> [RECORDED DATA]:
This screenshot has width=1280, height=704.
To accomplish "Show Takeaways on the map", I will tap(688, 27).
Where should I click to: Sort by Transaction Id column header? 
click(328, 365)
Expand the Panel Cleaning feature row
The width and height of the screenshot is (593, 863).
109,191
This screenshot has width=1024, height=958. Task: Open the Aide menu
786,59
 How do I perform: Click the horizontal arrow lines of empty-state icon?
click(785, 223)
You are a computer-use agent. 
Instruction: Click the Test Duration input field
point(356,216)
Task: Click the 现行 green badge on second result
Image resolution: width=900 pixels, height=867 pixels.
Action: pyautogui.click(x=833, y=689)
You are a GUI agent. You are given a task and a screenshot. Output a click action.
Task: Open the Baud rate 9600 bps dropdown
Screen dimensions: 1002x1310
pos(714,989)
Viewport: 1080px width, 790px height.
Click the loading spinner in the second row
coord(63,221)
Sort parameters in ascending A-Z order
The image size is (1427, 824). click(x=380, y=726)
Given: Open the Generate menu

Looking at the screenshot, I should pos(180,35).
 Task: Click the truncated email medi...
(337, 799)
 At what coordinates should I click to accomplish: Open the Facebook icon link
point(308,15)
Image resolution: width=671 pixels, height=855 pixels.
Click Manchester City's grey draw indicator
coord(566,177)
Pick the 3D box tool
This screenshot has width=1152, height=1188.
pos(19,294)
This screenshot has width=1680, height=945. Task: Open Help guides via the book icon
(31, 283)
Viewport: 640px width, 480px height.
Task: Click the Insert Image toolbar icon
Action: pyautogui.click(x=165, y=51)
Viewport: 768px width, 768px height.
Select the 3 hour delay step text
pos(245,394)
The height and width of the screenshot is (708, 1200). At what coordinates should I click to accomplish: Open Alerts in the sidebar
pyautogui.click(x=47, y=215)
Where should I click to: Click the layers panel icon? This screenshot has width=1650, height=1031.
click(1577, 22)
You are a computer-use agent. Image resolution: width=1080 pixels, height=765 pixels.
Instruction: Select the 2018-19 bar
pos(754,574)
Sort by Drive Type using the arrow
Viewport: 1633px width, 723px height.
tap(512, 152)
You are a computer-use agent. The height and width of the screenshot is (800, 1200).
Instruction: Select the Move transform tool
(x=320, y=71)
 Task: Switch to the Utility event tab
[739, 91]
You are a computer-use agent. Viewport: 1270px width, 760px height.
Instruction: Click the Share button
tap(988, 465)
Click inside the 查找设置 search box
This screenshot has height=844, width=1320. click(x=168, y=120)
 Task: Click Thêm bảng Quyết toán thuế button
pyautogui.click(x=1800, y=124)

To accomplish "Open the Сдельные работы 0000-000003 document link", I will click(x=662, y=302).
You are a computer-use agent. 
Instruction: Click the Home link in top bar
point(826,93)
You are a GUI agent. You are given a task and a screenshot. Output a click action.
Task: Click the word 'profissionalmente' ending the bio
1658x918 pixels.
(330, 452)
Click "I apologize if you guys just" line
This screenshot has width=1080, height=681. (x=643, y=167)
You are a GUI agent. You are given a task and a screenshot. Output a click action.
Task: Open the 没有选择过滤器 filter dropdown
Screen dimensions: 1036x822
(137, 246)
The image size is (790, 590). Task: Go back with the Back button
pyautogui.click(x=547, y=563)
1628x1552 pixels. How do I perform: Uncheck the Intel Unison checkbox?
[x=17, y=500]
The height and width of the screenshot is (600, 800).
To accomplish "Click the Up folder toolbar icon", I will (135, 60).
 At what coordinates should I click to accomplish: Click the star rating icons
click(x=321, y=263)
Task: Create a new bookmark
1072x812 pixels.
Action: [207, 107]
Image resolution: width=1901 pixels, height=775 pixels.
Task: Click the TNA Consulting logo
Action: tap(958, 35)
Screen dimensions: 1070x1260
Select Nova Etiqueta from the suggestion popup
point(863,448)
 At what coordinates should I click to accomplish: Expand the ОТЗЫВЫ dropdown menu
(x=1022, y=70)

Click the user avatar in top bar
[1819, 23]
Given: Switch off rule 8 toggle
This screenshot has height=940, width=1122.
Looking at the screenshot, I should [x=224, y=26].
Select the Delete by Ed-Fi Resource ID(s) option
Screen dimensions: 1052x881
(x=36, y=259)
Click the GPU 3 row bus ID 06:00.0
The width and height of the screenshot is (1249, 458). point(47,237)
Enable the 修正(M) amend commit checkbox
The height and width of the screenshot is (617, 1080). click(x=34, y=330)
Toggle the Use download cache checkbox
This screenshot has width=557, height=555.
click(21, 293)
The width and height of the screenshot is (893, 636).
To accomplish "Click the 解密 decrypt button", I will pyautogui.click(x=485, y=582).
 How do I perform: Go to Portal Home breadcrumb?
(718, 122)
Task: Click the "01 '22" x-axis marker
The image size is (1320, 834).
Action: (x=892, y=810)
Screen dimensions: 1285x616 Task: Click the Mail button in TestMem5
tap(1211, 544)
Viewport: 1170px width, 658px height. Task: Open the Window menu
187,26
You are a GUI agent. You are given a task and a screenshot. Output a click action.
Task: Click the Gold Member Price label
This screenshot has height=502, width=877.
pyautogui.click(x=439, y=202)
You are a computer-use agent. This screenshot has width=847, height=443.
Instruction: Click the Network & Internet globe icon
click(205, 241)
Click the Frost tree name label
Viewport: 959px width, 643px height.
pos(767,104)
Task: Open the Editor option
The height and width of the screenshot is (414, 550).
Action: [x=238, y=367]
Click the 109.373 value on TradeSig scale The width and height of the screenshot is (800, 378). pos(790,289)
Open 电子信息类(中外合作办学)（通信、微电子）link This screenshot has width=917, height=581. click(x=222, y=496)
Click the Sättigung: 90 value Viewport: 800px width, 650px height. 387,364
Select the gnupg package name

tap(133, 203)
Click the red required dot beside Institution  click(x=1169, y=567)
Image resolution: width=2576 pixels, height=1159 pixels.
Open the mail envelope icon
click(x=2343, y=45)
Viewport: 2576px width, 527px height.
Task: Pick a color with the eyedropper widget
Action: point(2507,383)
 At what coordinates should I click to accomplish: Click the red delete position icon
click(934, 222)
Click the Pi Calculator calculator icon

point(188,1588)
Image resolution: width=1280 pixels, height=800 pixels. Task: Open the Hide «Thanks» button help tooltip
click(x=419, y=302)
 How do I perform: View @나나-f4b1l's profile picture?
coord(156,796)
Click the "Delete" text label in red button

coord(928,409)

> [TASK OBJECTIVE]:
In the listing above, find the line with "Task: Open the 没有选择过滤器 filter dropdown" and the line with "Task: Create a new bookmark", then print exactly those two lines and every line between them, and nothing more.

> [ANSWER TO THE EXERCISE]:
Task: Open the 没有选择过滤器 filter dropdown
Screen dimensions: 1036x822
(137, 246)
The image size is (790, 590). Task: Go back with the Back button
pyautogui.click(x=547, y=563)
1628x1552 pixels. How do I perform: Uncheck the Intel Unison checkbox?
[x=17, y=500]
The height and width of the screenshot is (600, 800).
To accomplish "Click the Up folder toolbar icon", I will (135, 60).
 At what coordinates should I click to accomplish: Click the star rating icons
click(x=321, y=263)
Task: Create a new bookmark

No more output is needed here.